I got an email today from the Dutchy - well it has been about two millennia (aka. 4 months), his man-pager must be going off. He wrote a very sweet little note which included the line, "I felt like I had nothing to offer". Let's get some perspective here, I realise he had just been told he would be fathering a child with his ex-girlfriend, and that shook things up - but to think you have nothing to offer? Rather dramatic.
So if that was the case, I wonder what he thought he was missing? If you’re not in possession of all three corners of life's triangle are you really in danger of being labeled incomplete? Not incomplete for ourselves but incomplete for others. Job, apartment and love - the evil trilogy, and oh how we ponder them. The question that intrigues me is, do we honestly expect perfection in ourselves and others? How do we define these sneaky little joints of life? And do we really think we need to achieve all three? Or is that like jamming a square plug in a round hole over and over and over again?

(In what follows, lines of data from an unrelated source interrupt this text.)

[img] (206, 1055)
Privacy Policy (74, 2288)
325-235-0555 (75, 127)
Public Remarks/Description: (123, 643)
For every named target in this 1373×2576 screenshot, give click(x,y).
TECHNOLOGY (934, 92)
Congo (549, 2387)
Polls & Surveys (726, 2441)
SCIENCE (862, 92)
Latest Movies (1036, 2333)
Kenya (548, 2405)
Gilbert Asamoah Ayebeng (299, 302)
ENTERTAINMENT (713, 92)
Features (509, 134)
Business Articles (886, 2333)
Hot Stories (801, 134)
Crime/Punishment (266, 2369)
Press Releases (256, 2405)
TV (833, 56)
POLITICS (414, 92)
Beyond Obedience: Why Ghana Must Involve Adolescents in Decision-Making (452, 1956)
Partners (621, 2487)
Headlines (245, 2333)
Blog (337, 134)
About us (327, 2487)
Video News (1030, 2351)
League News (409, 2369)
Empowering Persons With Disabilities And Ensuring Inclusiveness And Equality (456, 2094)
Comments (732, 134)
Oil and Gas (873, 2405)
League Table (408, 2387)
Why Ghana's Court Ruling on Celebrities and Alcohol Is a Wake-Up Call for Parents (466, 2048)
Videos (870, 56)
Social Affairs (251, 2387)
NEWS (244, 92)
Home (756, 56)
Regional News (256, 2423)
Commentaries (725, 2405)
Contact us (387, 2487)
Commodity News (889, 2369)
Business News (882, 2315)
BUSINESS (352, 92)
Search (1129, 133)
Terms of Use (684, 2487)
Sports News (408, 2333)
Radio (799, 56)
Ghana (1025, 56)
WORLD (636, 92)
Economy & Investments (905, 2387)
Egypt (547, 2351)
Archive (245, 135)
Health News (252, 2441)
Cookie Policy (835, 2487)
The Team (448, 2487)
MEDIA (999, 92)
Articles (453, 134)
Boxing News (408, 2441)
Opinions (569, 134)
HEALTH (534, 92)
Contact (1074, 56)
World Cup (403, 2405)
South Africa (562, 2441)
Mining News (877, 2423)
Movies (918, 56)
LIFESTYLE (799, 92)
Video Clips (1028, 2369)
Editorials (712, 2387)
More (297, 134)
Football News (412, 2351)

To add slightly more confusion to the black board explanation, there are ceaseless forms of triangles - acute, obtuse, equilateral, right angle, isosceles or scalene - so even according to the seemingly ridged mathematic principles, shouldn't there be just as many ways to measure value? And not the 'value of X in this equation' version of value either. But the 'something to offer vs. nothing to offer' equation. My head hurts. I'm not the biggest math genius on the planet but I'd say judging your own value on behalf of someone else, your bound to end up with the wrong answer (at least according to the text book anyway).
Well, whatever the situation, whilst Dutchy might not be for me, I don't think it's fair that he sells himself short like that. Then again, how much of the world or math’s or love or that strange sport curling do we just accept and get used to and how much do we really understand anyway?